Entscheidungsstichwort (Thema)

Kindergeld für ein über den geeigneten Beruf noch unschlüssiges volljähriges Kind; kindergeldrechtliche Übergangszeit zwischen zwei "Ausbildungsabschnitten"

 

Leitsatz (redaktionell)

1. Ein volljähriges Kind kann nur dann "mangels Ausbidungsplatzes eine Berufsausbildung nicht beginnen", wenn es sich für eine bestimmte oder zumindest mehrere bestimmte Ausbildungen entschieden hat und sich nicht mehr in der Berufsfindungsphase befindet.

2. Den Eltern steht aber für das volljährige Kind, das sich nach einem Ausbildungsabschnitt noch nicht für eine bestimmte Berufsausbildung entschieden hat, nach § 32 Abs. 4 Satz 1 Nr. 2 Buchst. b EStG weiter Kindgeld zu, wenn die Übergangszeit bis zum Beginn des nächsten Ausbildungsabschnitts höchstens vier Monate beträgt.
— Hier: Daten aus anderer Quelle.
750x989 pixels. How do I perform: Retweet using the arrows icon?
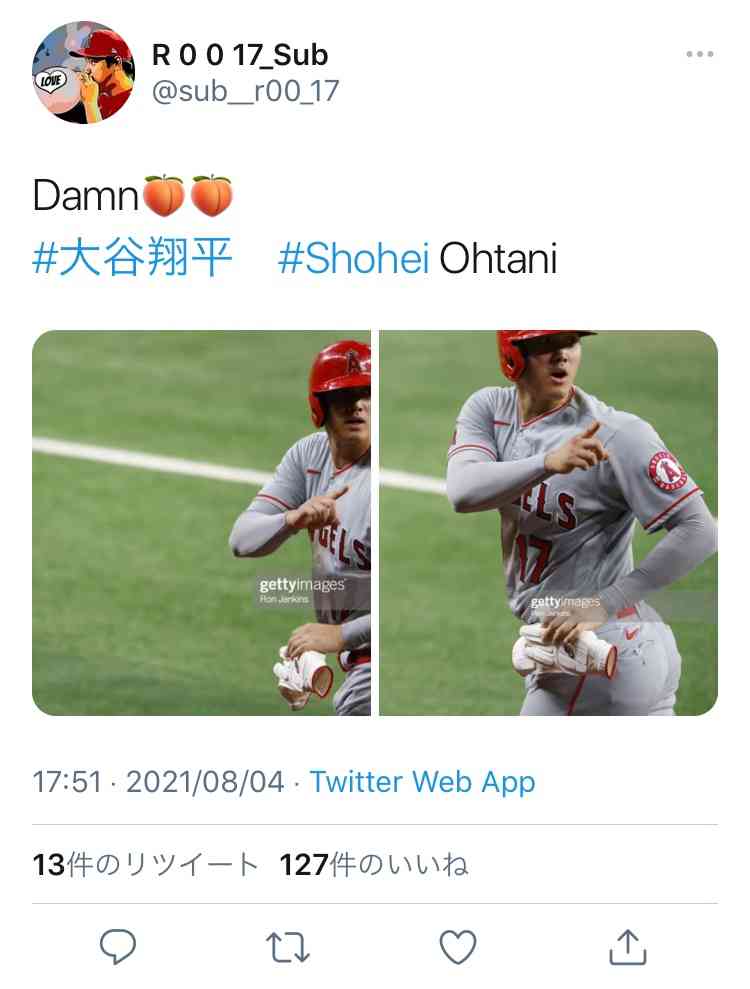[x=288, y=947]
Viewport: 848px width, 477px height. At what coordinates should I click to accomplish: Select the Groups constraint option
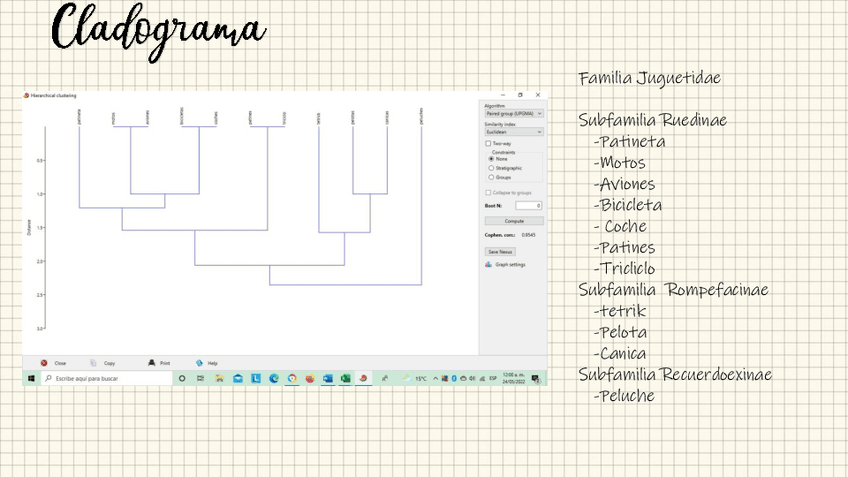coord(491,177)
Ausbildungsabschnitte in diesem Sinn sind nicht nur Teile einer Stufenausbildung, sondern auch in sich geschlossene Ausbildungsgänge mit unterschiedlichen Berufszielen, z.B. Gymnasium und Hochschule.

 

Normenkette

EStG § 32 Abs. 4 S. 1 Nr. 2 Buchst. b, c, a

 

Tatbestand

Der am … 1977 geborene Sohn des Klägers (Kl), … bestand am … Juni 1997 an der … das Abitur. Das Schuljahr endete im Juli 1997.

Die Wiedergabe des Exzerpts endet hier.